This coding style is about promoting good habits, especially in large projects with lots of people working on them.
You just have to get over the whole "goto bad" mantra, which was probably drilled into you by some well meaning coding instructor who didn't have the time to explain when and how to use it properly.
(Score: 2) by tibman on Tuesday November 03 2015, @07:06PM
An API is a collection of public methods. Internal workings should remain private. Memory allocation and freeing is a (mostly) private matter.
Though you sound like you know a lot about programming, it sounds like you don't know a lot about writing maintainable code. 400 line functions and duplicate code are not the best way to create maintainable code. To me it sounds like you are sticking an entire class's worth of functionality and variables inside of one single public method. If you have a function that is doing many different things where only some of those things use some variables then you indeed have hidden a class inside that function.
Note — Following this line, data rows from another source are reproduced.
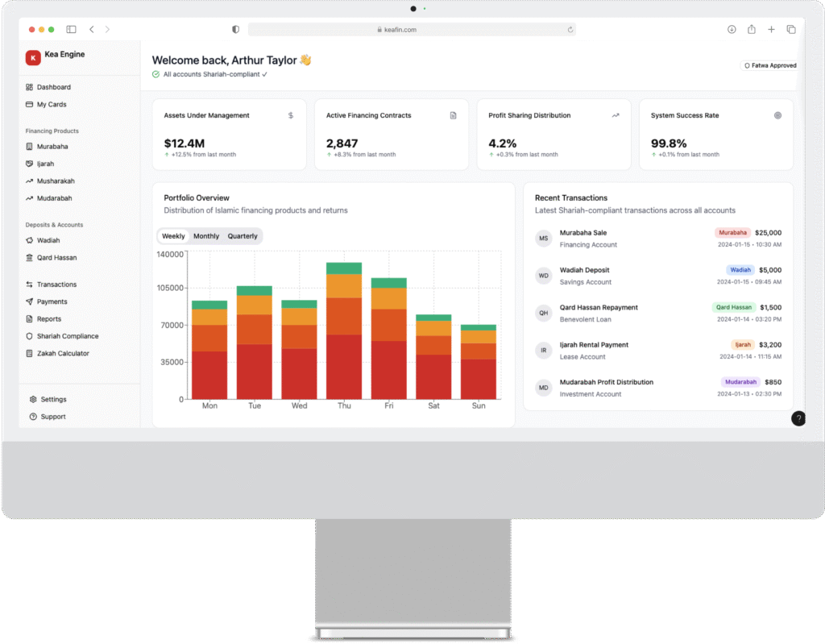Click the Fatwa Approved badge button
This screenshot has width=825, height=644.
(x=769, y=65)
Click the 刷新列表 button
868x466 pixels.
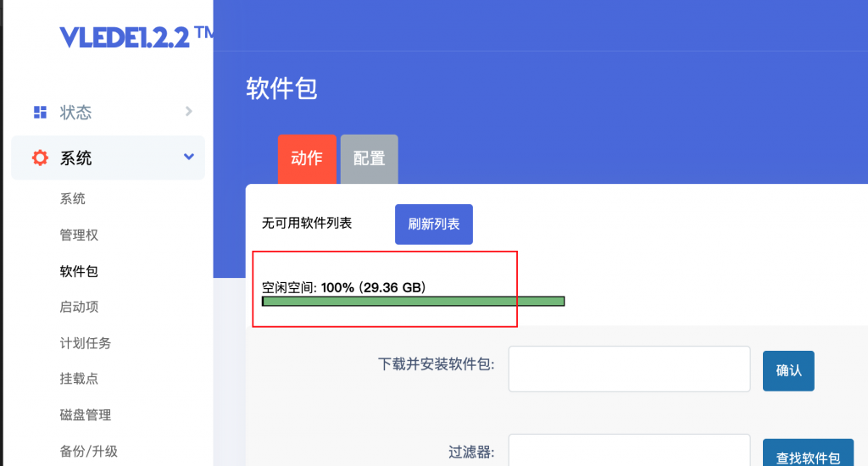click(x=433, y=225)
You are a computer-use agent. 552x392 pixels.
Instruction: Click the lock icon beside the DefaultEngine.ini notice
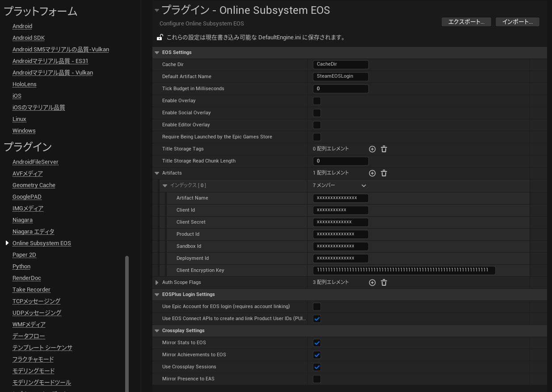[160, 37]
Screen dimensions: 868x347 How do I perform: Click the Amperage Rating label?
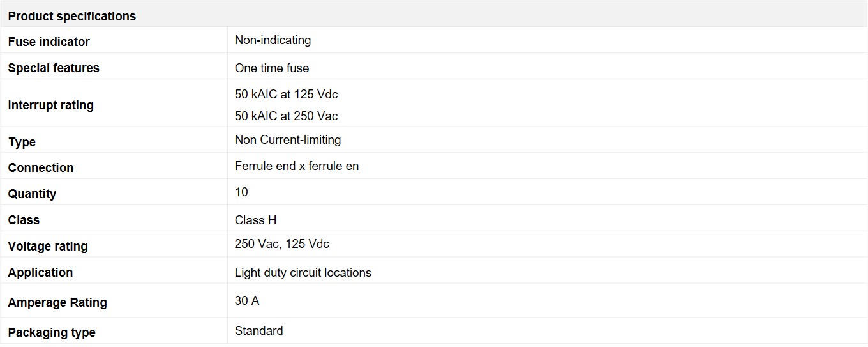[57, 302]
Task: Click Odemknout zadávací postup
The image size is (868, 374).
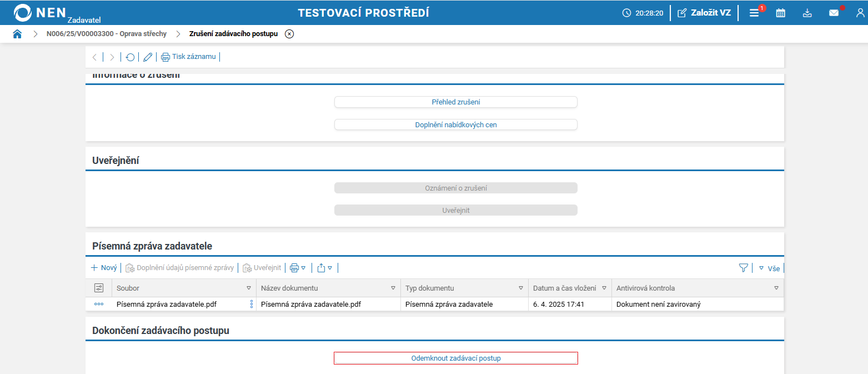Action: click(455, 358)
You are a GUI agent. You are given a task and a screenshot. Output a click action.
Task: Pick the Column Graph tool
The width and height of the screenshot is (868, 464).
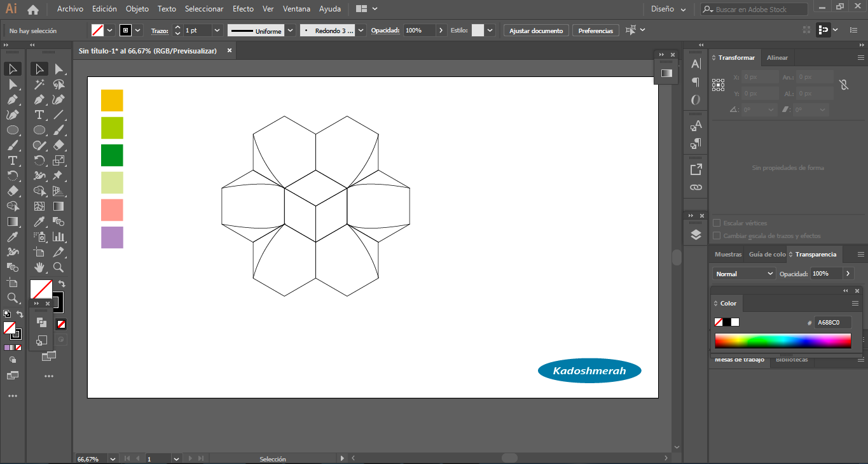[x=59, y=237]
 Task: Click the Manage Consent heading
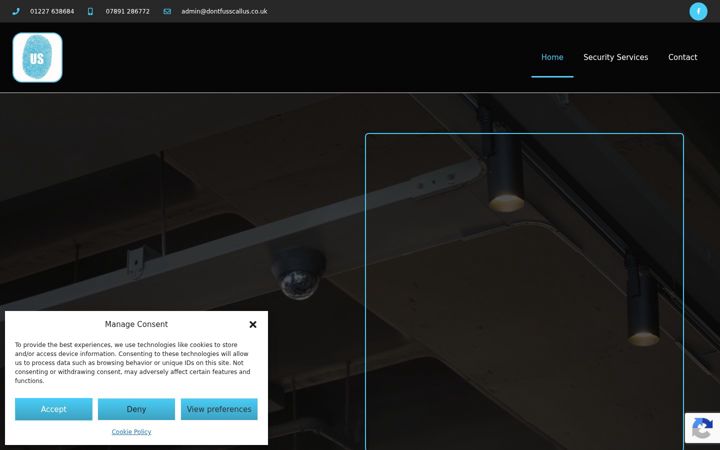click(x=136, y=324)
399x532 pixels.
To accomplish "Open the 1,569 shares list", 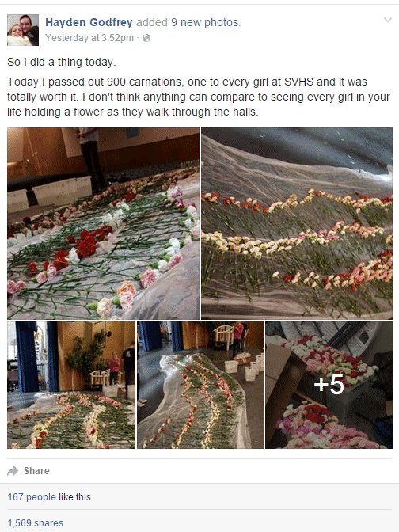I will click(36, 523).
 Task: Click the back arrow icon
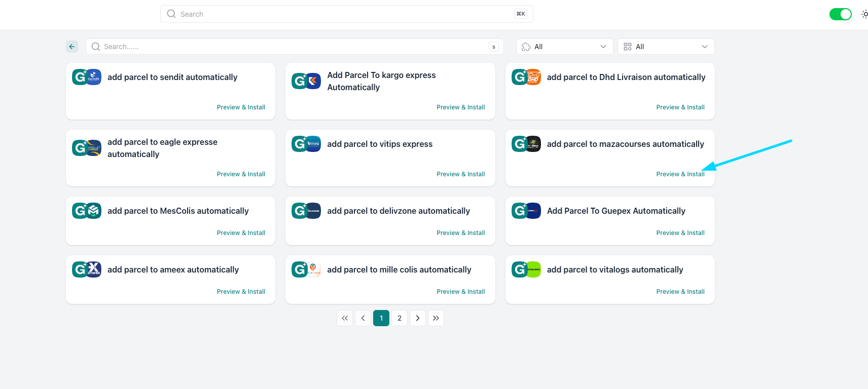[72, 47]
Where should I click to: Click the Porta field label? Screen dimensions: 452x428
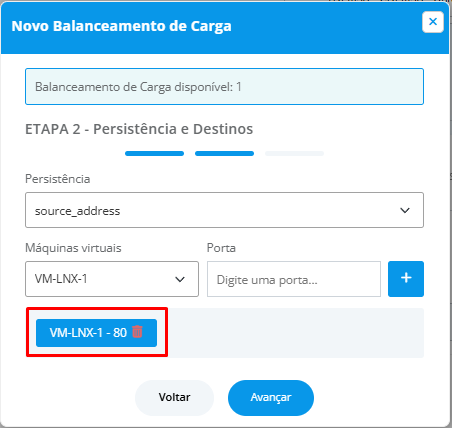click(221, 248)
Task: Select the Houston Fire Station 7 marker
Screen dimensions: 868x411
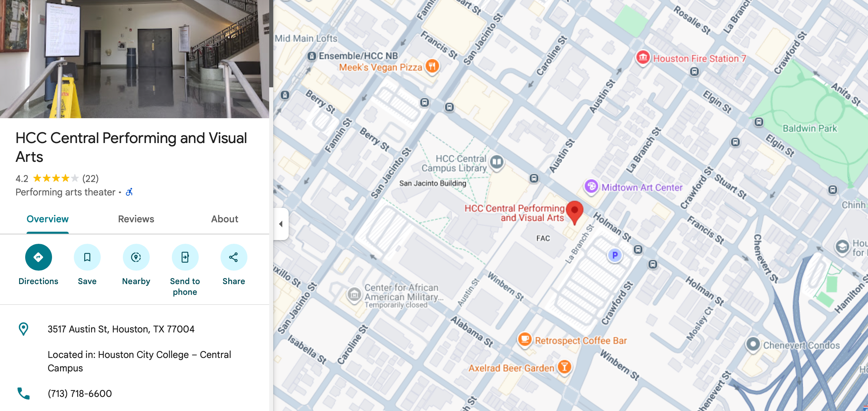Action: click(x=643, y=58)
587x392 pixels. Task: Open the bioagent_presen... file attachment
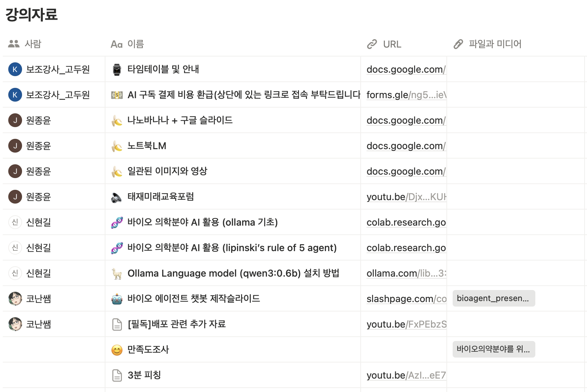493,298
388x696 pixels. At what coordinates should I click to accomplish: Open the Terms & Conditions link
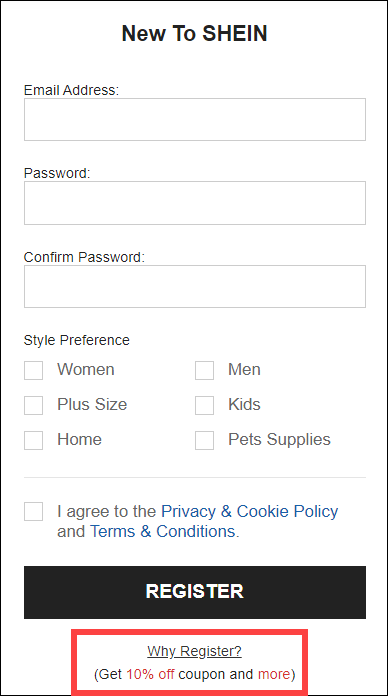tap(162, 531)
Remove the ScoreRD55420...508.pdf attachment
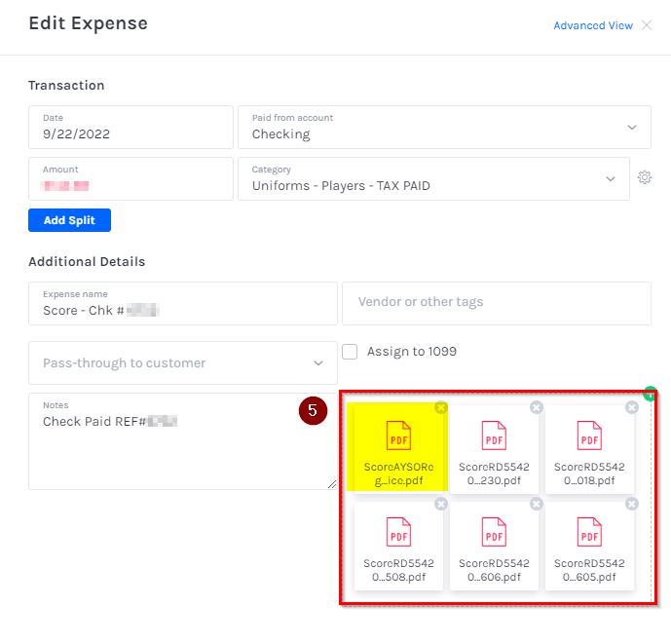The image size is (671, 644). click(441, 504)
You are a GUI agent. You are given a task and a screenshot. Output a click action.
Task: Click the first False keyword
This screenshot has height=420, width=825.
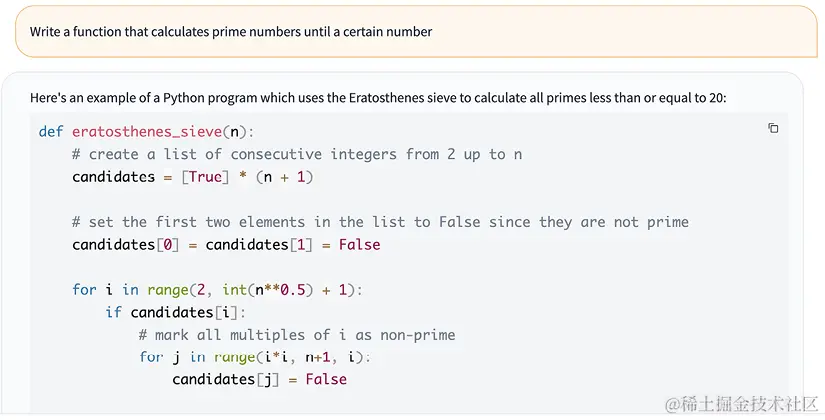tap(359, 245)
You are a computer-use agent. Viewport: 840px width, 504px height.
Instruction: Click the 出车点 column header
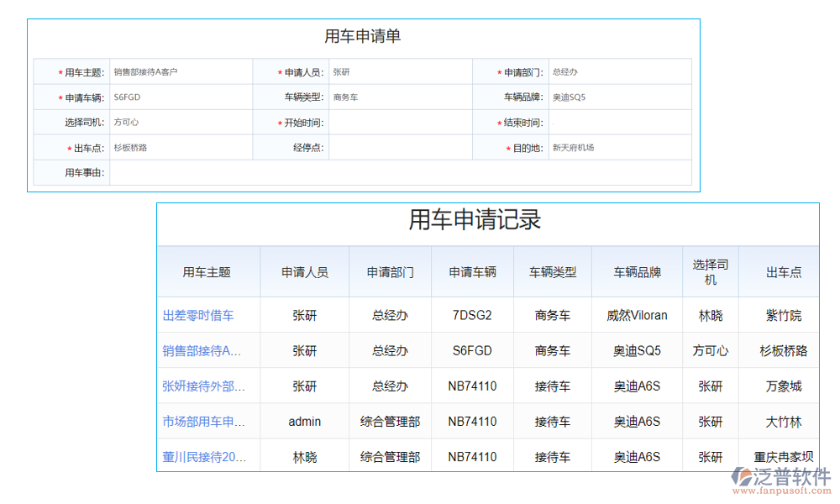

You can extract that entire function into a class, promote the variables to privates and break it apart into several methods. Then from the original function you can new up the class and execute it. Some new engineer/dev who looks at that method will be able to better understand what it is doing than having to parse 400 lines of branching logic and only sometimes used variables.
Constructing classes that are organized by functionality and share variables is hardly horrible contortions. I have yet to say anything about goto's being bad, so i won't touch that one.
So in this case the buffer is always allocated at the beginning of the function. There are multiple returns (from all over). Now the puzzle is how to make sure the memory is always freed and is maintainable. It sounds to me like you either need to reduce the number of returns to one location or extract that logic into another function. In the extract scenario it would look like function A doing the allocation, calling B, then free the memory. Function B only performs logic and has multiple returns. Putting custom cleanup just before each return is not a good answer. Though i talk about it in early posts it was never my idea. My idea was that if you had duplicate code because of cleanups, you could extract that cleanup to a function to prevent someone changing one code bit and not another.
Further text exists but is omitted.